Aerial robots, commonly referred to as drones, offer promise in several research, educational, defense and commercial applications. Some examples include precise agriculture, aerial photography, agile inspection and monitoring, and package delivery. In most of those applications that aerial robots have started venturing outside the research lab and into the real world, robot operation is often semi-autonomous. Semi-autonomous operation typically assumes availability of GPS signal for localization, and at least some prior information about the working environment. Sensory-based, fully autonomous operation in unknown environments remains mostly at the research stage. Yet, endowing full autonomy to aerial robots can enhance their impact on the nation's education, economy, and defense. To this end, it is important to seamlessly merge perception, planning, and control for autonomous robotic flight in unknown environments. This can be achieved by integrating machine learning tools into aerial robot perception and control. Deep learning has recently emerged as a promising way to extract semantic meaning for autonomy.
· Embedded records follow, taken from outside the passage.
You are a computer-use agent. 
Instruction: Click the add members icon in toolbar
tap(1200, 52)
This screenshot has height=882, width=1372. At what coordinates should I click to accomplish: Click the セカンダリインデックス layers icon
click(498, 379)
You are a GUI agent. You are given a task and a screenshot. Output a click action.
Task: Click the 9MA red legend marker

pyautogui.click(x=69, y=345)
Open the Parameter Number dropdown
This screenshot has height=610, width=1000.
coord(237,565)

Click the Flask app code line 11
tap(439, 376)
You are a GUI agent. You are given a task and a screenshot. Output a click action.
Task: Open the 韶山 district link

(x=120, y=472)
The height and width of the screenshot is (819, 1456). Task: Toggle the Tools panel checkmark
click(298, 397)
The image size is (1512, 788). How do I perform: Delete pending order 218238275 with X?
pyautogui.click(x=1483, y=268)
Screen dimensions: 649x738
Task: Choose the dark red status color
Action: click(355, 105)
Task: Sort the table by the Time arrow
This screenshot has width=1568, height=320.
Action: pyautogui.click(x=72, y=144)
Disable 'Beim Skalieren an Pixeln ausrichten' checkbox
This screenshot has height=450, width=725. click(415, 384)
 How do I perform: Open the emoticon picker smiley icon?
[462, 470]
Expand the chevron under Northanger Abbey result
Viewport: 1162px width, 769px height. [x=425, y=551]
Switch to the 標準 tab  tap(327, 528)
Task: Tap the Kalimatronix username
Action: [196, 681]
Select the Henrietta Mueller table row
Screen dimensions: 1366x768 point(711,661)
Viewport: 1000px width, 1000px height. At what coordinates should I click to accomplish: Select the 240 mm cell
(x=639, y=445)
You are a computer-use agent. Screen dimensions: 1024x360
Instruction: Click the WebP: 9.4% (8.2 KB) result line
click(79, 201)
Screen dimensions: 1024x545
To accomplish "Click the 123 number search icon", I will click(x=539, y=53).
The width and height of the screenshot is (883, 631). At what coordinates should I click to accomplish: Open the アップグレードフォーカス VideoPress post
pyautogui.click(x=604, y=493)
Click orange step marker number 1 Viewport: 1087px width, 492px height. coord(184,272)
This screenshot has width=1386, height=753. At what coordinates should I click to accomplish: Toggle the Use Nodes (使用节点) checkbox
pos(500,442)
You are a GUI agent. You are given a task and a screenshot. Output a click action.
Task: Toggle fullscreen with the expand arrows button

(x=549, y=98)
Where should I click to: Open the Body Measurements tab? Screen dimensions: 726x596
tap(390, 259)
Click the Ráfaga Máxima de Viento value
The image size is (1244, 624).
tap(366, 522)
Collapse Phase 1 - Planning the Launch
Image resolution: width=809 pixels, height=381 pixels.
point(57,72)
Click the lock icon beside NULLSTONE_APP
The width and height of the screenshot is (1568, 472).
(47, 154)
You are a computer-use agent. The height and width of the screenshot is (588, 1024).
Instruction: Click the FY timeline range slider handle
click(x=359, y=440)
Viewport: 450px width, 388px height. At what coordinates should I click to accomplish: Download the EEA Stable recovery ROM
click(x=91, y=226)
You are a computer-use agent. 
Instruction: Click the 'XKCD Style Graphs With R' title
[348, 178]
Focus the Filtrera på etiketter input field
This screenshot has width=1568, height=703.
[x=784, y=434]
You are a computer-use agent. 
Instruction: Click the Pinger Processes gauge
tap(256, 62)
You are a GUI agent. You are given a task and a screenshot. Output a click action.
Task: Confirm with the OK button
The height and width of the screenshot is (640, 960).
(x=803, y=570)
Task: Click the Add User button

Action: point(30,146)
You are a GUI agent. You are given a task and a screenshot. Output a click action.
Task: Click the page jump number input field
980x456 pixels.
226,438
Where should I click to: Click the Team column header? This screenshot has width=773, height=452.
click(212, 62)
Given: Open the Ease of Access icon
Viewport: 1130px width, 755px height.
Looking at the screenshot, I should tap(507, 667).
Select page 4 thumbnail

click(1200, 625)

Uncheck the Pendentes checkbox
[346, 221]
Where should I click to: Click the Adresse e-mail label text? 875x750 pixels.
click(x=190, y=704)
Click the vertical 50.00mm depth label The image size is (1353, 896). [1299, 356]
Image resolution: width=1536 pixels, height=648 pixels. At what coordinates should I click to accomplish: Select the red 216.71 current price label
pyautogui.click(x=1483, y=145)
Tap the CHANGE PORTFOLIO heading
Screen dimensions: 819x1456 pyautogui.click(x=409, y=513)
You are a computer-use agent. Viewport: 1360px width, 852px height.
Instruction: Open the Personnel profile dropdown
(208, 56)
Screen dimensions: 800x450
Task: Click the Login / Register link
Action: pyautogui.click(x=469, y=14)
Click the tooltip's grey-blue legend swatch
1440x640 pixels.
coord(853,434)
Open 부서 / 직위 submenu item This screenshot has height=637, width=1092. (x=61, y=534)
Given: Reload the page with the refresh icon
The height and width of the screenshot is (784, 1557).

Learning perception and control for autonomous flight can be approached by replacing hand-engineered map representations with raw sensor observations, and learning appropriate responses. However, this is not a straightforward task, and several challenges remain. This workshop critically addresses how to i) best incorporate memory and ii) derive safety guarantees for the learning-based system. These two aspects are necessary to improve the capacity of aerial robots to operate autonomously in unknown environments, and to push forward the current state-of-the-art in robotic flight. In addition to the domain of robotic flight, the outcomes of this workshop are relevant to endowing autonomy in general robotic systems that are able to learn, thus helping make autonomous robots ubiquitous.

The objective of this workshop is to address the theoretical and technical challenges faced in order to endow learning-based systems with the capacity to operate autonomously in unknown environments. A critical step in this effort is to understand how memory-augmented autonomous learners can operate with provable safety guarantees. The workshop thus examines two highly-relevant questions. i) How to theoretically analyze the data and structure of learning-based systems to provide guarantees on safety and task success? ii) What is the effect of long-term memory and, in particular, can recurrent connections or dynamic external memory replace global map information? The workshop seeks answers to these questions by bringing together experts from robot planning and control, reinforcement learning and deep learning, and formal methods. The workshop also solicits participation of contributed authors working in relevant areas. These include but are not limited to applying deep reinforcement learning for vision-based control of underactuated robots; learning visuomotor policies and deriving formal guarantees for learning based on neural networks; and developing neural network architectures that involve temporal recurrence and memory. The above questions are asked here in the context of high-speed aerial robot autonomous navigation. However, their scope can be generalized to other areas of robotics that learning perception and control for autonomous operation in unknown environments is desirable; examples include manipulation and legged locomotion.